When a call is sold on a stock that investors own, the money received for the call can be treated as a “conditional dividend.” What is the dividend status? An investor must be willing to sell the stock at a higher call strike price, or to adjust the call to avoid assignment if they do not wish to sell the stock.

Should the stock price stay below the strike price, however, investors can reinvest the proceeds from dividends and option sales into more shares of the stock, which could eventually allow the sale of even more options. The process involves a discipline that attempts to secure profits by taking advantage of potential weaknesses in stocks — and many people are learning that stocks don’t always outperform — to buy more equities.

light: Sounds too good to be true. what’s the risk?
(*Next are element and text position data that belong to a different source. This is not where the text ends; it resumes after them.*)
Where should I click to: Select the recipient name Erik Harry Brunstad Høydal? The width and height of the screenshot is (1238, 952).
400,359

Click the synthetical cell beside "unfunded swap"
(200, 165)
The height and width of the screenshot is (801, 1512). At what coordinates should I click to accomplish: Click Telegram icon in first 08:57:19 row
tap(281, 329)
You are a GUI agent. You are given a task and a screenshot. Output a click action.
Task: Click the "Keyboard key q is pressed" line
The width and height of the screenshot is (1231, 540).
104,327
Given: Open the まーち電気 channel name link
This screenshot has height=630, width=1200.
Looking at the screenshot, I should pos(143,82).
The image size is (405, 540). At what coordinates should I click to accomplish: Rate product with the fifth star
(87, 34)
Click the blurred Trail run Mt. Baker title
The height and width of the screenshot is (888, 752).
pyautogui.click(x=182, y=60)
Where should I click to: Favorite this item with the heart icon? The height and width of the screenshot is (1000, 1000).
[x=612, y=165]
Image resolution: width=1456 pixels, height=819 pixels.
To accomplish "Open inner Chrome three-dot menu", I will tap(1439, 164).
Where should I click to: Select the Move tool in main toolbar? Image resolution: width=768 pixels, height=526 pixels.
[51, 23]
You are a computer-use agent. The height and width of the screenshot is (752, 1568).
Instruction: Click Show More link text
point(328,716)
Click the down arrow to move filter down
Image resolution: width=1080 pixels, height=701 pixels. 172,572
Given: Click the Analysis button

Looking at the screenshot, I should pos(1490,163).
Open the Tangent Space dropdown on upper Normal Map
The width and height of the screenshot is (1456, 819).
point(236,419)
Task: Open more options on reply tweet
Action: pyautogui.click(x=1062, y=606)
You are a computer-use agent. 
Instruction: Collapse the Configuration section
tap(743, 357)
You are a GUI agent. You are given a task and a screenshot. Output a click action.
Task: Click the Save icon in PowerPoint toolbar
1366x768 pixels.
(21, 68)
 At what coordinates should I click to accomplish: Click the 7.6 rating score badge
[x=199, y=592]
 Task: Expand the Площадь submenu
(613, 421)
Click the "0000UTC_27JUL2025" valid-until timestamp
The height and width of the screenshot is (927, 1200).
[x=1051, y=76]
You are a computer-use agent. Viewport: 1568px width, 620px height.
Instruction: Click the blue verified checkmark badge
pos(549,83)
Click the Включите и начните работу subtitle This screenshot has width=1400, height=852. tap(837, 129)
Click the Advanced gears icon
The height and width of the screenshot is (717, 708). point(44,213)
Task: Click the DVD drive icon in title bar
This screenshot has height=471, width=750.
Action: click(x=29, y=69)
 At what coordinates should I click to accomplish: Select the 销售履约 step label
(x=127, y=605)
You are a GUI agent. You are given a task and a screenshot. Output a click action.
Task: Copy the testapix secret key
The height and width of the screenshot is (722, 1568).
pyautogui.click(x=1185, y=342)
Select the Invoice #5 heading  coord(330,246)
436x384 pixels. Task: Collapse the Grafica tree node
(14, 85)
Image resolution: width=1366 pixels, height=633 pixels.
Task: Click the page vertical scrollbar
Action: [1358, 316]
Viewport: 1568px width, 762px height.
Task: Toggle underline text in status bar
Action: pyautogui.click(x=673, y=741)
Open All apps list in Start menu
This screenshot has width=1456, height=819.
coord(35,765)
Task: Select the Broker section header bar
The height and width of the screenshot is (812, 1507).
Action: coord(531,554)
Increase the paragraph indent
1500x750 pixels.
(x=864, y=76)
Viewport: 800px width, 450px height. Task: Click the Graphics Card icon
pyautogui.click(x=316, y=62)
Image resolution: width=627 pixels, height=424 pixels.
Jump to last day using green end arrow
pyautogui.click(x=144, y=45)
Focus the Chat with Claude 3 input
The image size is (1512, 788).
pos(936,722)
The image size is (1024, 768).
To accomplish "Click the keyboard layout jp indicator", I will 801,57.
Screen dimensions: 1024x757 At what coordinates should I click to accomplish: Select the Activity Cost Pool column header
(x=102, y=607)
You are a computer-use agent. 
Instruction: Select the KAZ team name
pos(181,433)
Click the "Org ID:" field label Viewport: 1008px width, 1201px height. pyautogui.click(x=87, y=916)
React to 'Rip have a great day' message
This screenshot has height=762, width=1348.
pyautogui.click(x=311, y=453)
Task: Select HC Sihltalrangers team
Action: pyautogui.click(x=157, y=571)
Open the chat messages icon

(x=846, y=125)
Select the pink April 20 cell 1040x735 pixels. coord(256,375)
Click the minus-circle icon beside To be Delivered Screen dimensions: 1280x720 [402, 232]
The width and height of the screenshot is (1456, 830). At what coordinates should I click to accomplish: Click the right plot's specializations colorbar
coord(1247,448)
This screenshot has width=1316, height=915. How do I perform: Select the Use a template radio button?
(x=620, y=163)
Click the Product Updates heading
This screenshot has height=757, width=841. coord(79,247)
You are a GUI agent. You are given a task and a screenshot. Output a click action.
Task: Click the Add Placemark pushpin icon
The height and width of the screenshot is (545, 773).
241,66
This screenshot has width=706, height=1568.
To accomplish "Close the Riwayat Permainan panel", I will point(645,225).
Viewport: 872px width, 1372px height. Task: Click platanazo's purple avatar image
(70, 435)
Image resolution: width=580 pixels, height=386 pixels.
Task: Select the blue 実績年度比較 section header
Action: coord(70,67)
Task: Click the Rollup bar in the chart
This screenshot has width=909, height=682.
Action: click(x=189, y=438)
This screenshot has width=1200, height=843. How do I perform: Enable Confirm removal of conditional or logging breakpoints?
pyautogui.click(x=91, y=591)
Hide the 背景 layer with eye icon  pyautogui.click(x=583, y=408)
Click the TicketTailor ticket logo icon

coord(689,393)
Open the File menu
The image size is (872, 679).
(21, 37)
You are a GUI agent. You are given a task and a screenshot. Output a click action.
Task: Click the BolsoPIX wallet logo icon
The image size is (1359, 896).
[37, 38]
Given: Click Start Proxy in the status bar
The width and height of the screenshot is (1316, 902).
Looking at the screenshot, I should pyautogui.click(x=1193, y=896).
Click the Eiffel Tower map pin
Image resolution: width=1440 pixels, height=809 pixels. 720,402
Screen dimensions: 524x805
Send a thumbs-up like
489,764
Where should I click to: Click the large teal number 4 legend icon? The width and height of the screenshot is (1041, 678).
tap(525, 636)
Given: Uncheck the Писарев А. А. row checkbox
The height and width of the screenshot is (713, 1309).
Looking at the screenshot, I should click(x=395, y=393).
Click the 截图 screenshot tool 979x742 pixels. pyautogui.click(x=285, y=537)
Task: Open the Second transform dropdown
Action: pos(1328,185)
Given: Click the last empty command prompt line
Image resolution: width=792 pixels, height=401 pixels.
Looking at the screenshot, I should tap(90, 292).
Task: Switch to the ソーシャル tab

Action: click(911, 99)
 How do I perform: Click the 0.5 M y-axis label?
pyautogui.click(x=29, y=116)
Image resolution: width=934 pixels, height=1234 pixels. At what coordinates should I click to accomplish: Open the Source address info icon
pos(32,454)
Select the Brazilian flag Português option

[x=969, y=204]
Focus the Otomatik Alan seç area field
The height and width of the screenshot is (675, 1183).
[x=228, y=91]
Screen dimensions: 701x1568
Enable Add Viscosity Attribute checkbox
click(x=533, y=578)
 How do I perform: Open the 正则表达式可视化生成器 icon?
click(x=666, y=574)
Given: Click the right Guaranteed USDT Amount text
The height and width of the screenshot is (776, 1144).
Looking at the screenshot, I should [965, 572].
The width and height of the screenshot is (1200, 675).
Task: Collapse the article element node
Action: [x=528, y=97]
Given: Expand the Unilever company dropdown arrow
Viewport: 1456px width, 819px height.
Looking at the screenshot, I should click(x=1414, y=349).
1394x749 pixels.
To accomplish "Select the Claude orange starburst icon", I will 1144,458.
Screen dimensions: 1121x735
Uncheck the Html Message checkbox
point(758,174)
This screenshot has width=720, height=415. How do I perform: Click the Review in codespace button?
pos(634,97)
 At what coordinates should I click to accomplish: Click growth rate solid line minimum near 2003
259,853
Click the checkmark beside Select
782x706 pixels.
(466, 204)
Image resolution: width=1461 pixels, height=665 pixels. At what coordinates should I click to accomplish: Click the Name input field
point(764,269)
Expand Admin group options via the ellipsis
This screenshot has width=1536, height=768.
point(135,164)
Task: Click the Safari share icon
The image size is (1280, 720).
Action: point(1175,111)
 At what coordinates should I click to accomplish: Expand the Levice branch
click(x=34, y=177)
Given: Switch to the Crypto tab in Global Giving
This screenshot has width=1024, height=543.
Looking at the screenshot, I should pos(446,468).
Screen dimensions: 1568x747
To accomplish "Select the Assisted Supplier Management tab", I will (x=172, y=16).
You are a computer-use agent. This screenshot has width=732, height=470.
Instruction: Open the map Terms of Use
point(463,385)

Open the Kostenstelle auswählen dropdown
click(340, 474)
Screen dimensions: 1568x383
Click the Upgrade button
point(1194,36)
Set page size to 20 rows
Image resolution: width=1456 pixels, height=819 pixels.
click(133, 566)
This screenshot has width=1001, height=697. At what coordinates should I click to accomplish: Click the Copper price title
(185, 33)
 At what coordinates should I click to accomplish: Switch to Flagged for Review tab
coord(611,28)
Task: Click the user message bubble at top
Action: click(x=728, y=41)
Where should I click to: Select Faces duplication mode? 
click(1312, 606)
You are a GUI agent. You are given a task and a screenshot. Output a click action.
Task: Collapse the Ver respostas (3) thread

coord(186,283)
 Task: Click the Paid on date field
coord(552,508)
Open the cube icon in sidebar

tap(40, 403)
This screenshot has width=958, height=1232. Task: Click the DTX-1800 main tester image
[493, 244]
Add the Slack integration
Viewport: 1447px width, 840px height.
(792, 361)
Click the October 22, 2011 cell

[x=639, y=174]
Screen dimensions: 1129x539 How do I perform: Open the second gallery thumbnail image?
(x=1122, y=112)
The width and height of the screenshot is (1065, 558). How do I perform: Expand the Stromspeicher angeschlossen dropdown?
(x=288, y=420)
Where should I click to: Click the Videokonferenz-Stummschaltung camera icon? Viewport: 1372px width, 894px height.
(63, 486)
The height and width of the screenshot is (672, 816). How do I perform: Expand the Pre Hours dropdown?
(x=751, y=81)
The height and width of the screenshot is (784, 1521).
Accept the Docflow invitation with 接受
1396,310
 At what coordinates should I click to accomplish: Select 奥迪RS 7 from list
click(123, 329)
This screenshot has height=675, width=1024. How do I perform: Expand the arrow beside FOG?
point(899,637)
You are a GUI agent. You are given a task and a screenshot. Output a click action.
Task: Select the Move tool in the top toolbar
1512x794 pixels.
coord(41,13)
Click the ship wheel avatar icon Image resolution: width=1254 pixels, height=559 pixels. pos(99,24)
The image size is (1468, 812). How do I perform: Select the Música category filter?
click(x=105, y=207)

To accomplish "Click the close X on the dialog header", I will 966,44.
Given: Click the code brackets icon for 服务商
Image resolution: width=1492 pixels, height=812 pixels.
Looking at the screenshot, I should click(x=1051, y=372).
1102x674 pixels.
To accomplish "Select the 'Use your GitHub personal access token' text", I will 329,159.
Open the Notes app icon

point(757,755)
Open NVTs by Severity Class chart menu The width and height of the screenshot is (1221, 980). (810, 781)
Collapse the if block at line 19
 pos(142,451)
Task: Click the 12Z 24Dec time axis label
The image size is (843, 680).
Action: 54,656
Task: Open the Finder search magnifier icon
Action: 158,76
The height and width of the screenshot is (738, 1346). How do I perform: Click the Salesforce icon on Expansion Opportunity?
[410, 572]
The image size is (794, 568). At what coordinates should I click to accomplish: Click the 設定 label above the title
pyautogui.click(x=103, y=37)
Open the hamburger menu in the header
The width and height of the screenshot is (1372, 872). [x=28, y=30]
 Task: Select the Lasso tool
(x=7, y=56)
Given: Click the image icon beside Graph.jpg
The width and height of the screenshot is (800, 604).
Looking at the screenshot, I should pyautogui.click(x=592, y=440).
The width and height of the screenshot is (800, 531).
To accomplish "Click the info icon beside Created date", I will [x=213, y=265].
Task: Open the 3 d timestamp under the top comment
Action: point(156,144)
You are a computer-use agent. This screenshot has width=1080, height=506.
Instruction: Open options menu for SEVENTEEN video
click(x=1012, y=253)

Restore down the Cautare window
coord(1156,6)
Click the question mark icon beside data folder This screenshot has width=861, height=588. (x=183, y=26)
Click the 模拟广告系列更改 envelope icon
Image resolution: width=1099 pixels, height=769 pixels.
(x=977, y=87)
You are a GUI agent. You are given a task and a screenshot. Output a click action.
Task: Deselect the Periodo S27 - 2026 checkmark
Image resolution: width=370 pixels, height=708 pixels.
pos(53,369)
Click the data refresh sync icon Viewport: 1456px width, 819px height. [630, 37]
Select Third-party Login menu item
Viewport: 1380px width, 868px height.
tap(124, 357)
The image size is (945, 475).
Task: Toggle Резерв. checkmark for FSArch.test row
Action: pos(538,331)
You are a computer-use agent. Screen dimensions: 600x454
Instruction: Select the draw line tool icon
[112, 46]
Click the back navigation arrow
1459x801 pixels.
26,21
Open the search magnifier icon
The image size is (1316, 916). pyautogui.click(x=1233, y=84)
Sears: This investment method is not for everyone. This requires more attention, and there is usually a steep learning curve. There are risks, but those risks are defined. When you sell a put or call, you know the price at which you may have to buy the stock or sell the stock. You can also manage that risk, but Tradecraft is another topic of conversation.

I hope investors will remember from our talk that they can actively manage passive investments, they can define the risks associated with owning stocks, and they can use conservative options strategies to generate income. can do.